• STATED PROBLEM
In every one of the records below, switch "Viewport" to "Window size" and leave everything else as it is.

• RECORD LIST
* * * *

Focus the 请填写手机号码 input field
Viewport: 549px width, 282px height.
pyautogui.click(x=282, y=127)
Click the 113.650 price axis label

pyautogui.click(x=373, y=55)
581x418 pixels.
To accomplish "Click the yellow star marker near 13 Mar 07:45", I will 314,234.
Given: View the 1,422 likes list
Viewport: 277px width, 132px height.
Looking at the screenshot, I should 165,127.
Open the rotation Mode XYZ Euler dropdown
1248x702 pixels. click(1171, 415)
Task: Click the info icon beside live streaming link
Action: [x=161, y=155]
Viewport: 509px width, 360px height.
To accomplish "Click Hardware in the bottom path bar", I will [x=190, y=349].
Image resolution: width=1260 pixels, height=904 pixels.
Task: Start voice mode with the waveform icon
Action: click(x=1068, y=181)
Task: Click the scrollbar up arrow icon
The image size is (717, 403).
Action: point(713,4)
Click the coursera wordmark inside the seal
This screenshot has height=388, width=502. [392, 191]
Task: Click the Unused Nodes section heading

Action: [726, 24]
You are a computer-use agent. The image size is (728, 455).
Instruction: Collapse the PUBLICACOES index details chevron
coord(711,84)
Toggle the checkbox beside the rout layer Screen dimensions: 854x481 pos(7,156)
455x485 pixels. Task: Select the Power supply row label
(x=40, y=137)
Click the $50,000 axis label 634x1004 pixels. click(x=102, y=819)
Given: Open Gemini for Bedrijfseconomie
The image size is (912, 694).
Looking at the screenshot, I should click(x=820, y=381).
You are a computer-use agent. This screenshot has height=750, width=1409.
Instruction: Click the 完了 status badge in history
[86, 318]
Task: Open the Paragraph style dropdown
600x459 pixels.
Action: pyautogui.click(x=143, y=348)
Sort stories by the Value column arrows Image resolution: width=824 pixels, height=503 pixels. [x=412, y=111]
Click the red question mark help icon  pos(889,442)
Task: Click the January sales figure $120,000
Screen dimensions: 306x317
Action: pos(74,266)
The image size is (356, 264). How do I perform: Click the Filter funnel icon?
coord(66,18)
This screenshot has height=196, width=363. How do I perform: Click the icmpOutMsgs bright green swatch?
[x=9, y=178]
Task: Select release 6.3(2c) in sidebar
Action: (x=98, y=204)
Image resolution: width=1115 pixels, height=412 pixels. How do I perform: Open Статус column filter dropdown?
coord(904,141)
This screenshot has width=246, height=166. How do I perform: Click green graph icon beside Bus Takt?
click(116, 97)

* * * *

• SOLUTION TO THE PROBLEM
Focus the 请填写手机号码 input field
Window size: 549px width, 282px height.
pyautogui.click(x=282, y=127)
Click the 113.650 price axis label

pyautogui.click(x=373, y=55)
581x418 pixels.
To accomplish "Click the yellow star marker near 13 Mar 07:45", I will 314,234.
Given: View the 1,422 likes list
Window size: 277px width, 132px height.
Looking at the screenshot, I should 165,127.
Open the rotation Mode XYZ Euler dropdown
1248x702 pixels. click(1171, 415)
Task: Click the info icon beside live streaming link
Action: [x=161, y=155]
Window size: 509px width, 360px height.
To accomplish "Click Hardware in the bottom path bar", I will [x=190, y=349].
Image resolution: width=1260 pixels, height=904 pixels.
Task: Start voice mode with the waveform icon
Action: click(x=1068, y=181)
Task: Click the scrollbar up arrow icon
The image size is (717, 403).
Action: point(713,4)
Click the coursera wordmark inside the seal
This screenshot has height=388, width=502. [392, 191]
Task: Click the Unused Nodes section heading

Action: [726, 24]
You are a computer-use agent. The image size is (728, 455).
Instruction: Collapse the PUBLICACOES index details chevron
coord(711,84)
Toggle the checkbox beside the rout layer Screen dimensions: 854x481 pos(7,156)
455x485 pixels. Task: Select the Power supply row label
(x=40, y=137)
Click the $50,000 axis label 634x1004 pixels. click(x=102, y=819)
Given: Open Gemini for Bedrijfseconomie
The image size is (912, 694).
Looking at the screenshot, I should click(x=820, y=381).
You are a computer-use agent. This screenshot has height=750, width=1409.
Instruction: Click the 完了 status badge in history
[86, 318]
Task: Open the Paragraph style dropdown
600x459 pixels.
Action: pyautogui.click(x=143, y=348)
Sort stories by the Value column arrows Image resolution: width=824 pixels, height=503 pixels. [x=412, y=111]
Click the red question mark help icon  pos(889,442)
Task: Click the January sales figure $120,000
Screen dimensions: 306x317
Action: pos(74,266)
The image size is (356, 264). How do I perform: Click the Filter funnel icon?
coord(66,18)
This screenshot has height=196, width=363. How do I perform: Click the icmpOutMsgs bright green swatch?
[x=9, y=178]
Task: Select release 6.3(2c) in sidebar
Action: (x=98, y=204)
Image resolution: width=1115 pixels, height=412 pixels. How do I perform: Open Статус column filter dropdown?
coord(904,141)
This screenshot has width=246, height=166. How do I perform: Click green graph icon beside Bus Takt?
click(116, 97)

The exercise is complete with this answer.